September 24, 2011 - 4:18pmThis Comment
According to those studies that I have read, that I quoted, mercury in the hair meant the child was excreting it from the body, so finding it in the tissues and hair is not surprising, it just means that the unborn child is excreting some of it which is obviously evidence of exposure from the mother.
And another thing, *I* personally am not arguing anything, I am a writer and I am reporting on possible causes of autism. I didn't conduct the research studies myself, I am reporting on what researchers have said on the matter. I personally believe that autism is caused by a variety of factors, mercury being one of them.
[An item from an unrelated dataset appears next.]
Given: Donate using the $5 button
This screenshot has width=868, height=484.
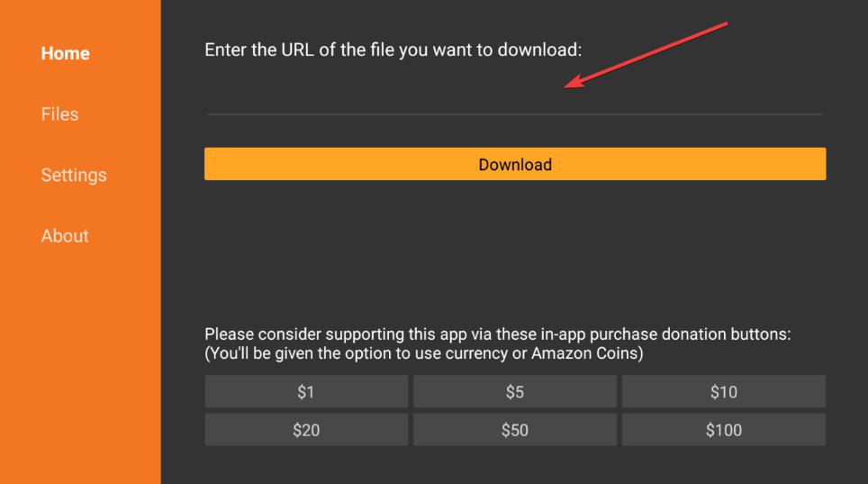Looking at the screenshot, I should [514, 392].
September 25, 2011 - 7:04amThis Comment
Mercury is not excreted from the body to the hair. Mercury in the hair is the same as the mercury in the blood at the time the hair was growing. When mercury is excreted in feces both blood and hair levels decline. This has been known for decades.
"Several studies suggest that infant animals may be more sensitive to toxic insult from methylmercury than adults. In our experiment, newly born infant monkeys were given equivalent daily doses of body weight orally in the form of methylmercury for more than 60 weeks. Data revealed that after weaning at 200 days, both blood and hair mercury showed a sudden drop which was accompanied by an increase in fecal mercury excretion." http://www.sciencedirect.com/science/article/pii/0378427483902084
Holmes et al (2003) claimed the opposite; that low levels of mercury in the hair was evidence of the body retaining mercury, the children were poor excretors and thus poisoned by low levels of mercury that were excreted by normal controls.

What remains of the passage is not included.